- [GIVEN INFORMATION]
[start]

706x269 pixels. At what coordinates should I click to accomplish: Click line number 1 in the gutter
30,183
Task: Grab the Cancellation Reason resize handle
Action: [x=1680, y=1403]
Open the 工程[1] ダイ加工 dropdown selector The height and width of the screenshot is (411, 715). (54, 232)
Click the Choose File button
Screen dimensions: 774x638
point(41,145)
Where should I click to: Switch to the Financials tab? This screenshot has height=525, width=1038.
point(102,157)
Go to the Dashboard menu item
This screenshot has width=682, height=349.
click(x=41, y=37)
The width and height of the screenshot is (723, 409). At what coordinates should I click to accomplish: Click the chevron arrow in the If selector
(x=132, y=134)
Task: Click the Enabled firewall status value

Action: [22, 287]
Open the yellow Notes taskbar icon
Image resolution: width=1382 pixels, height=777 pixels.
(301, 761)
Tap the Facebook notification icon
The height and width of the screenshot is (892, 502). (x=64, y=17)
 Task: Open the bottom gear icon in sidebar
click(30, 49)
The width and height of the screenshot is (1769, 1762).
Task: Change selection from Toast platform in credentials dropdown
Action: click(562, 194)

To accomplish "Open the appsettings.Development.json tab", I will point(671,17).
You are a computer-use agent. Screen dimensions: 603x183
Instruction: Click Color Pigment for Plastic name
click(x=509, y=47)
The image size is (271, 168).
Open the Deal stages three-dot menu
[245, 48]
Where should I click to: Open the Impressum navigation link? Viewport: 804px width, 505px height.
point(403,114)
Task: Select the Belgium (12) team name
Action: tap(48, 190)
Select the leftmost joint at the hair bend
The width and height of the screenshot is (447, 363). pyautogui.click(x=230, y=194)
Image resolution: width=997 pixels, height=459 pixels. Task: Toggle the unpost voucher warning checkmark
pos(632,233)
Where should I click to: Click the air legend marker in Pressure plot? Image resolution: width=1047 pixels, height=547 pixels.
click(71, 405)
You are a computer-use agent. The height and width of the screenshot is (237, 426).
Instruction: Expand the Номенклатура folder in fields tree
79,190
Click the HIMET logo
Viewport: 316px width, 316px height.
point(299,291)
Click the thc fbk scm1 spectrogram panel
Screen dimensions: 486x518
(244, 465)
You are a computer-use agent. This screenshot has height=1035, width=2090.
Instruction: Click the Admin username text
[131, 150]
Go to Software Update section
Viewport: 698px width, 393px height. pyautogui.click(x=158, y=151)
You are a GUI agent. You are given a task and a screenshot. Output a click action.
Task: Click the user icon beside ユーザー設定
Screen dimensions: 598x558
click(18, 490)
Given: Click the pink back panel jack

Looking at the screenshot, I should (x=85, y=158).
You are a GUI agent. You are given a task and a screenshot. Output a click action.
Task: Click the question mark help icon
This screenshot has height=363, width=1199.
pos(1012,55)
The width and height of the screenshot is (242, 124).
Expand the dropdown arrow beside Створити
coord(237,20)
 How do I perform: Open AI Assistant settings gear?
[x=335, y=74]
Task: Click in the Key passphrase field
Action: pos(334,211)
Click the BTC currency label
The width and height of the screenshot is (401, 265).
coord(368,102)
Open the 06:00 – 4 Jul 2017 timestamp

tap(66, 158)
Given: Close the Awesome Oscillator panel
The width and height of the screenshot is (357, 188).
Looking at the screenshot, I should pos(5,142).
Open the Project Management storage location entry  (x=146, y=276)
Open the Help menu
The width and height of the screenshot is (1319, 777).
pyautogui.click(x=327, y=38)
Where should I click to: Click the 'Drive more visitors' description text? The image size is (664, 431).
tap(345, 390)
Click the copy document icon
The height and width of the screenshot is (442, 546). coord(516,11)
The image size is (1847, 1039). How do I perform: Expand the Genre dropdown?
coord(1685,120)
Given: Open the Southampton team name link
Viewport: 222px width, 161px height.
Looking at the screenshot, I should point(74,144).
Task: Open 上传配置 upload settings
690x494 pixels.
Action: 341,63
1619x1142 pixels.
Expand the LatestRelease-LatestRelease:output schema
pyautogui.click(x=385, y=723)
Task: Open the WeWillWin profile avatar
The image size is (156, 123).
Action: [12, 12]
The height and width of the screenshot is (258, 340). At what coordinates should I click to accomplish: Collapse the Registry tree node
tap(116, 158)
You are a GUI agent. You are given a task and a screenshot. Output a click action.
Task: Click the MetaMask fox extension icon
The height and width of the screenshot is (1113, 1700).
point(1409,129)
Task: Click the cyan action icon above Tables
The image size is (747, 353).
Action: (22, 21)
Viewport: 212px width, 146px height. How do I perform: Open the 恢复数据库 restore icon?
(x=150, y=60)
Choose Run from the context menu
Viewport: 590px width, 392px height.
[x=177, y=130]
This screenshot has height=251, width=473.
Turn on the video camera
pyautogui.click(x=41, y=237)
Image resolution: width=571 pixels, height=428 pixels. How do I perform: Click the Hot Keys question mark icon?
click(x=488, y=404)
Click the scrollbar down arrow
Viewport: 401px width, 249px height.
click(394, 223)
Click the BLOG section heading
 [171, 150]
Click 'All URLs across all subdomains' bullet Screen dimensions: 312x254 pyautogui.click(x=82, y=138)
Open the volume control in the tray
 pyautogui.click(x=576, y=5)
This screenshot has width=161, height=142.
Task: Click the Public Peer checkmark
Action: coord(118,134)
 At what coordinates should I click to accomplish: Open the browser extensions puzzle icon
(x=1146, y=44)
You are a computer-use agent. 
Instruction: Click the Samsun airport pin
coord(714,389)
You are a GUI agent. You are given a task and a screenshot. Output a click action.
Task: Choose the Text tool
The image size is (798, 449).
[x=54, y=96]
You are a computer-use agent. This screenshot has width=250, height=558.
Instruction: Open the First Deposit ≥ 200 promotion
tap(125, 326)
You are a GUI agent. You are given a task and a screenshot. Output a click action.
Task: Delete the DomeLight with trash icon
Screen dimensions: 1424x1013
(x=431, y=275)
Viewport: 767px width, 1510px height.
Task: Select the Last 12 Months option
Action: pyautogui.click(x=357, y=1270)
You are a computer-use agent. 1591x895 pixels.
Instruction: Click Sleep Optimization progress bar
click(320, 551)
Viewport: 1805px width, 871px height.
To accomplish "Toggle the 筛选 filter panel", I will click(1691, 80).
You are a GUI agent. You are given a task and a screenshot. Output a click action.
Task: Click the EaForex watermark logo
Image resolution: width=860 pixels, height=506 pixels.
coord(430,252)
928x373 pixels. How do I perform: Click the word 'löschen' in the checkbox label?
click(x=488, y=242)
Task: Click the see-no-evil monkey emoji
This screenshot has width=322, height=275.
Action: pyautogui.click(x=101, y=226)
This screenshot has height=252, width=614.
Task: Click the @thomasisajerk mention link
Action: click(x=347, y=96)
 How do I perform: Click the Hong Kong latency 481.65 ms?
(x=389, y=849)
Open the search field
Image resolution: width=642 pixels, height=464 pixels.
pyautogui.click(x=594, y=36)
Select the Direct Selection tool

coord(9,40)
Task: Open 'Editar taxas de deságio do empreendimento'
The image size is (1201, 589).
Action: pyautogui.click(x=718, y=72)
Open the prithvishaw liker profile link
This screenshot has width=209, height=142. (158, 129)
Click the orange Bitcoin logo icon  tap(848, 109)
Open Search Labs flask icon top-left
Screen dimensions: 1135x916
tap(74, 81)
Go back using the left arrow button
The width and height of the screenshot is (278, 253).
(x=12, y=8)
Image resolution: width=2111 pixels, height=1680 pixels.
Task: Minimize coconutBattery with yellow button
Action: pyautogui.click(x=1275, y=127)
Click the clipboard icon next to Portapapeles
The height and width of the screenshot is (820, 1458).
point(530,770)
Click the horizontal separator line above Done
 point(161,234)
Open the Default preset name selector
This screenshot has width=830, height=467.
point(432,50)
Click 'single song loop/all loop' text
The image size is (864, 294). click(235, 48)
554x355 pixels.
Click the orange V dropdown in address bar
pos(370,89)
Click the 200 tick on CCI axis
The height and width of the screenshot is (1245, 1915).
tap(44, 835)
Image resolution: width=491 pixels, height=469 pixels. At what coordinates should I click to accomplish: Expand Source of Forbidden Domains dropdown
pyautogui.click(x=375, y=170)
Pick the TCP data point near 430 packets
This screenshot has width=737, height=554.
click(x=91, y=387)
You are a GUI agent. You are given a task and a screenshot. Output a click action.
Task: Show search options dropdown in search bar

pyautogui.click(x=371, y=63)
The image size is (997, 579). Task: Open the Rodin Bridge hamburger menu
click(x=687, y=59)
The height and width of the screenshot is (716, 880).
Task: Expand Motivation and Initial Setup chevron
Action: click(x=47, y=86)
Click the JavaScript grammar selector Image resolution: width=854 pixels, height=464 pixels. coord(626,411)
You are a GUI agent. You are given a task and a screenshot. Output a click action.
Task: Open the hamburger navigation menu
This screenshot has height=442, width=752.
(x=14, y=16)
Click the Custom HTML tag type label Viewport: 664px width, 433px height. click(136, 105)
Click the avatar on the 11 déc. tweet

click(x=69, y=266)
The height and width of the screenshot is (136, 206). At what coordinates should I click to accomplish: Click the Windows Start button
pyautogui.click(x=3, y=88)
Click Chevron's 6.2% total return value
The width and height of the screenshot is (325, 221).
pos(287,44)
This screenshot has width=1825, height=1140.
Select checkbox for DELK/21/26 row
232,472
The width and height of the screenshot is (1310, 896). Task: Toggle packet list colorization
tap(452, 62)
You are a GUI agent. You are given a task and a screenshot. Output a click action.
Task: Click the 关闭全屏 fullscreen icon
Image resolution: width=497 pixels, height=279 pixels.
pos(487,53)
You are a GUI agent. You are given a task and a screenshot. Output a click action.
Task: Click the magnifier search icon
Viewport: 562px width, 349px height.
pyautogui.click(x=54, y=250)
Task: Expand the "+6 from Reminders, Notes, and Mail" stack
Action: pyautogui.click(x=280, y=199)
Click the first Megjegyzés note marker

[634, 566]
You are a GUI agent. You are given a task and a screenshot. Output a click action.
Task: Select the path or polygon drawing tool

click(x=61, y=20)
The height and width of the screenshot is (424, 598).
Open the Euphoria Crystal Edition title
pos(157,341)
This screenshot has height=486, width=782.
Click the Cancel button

[end]

- [DIRECTIVE]
Copy the records verbatim, starting from the first line and ending with the line that contains "The height and width of the screenshot is (892, 502).", including that line.

- [SOLUTION TO THE EXERCISE]
706x269 pixels. At what coordinates should I click to accomplish: Click line number 1 in the gutter
30,183
Task: Grab the Cancellation Reason resize handle
Action: [x=1680, y=1403]
Open the 工程[1] ダイ加工 dropdown selector The height and width of the screenshot is (411, 715). (54, 232)
Click the Choose File button
Screen dimensions: 774x638
point(41,145)
Where should I click to: Switch to the Financials tab? This screenshot has height=525, width=1038.
point(102,157)
Go to the Dashboard menu item
This screenshot has width=682, height=349.
click(x=41, y=37)
The width and height of the screenshot is (723, 409). At what coordinates should I click to accomplish: Click the chevron arrow in the If selector
(x=132, y=134)
Task: Click the Enabled firewall status value

Action: [22, 287]
Open the yellow Notes taskbar icon
Image resolution: width=1382 pixels, height=777 pixels.
(301, 761)
Tap the Facebook notification icon
The height and width of the screenshot is (892, 502). (x=64, y=17)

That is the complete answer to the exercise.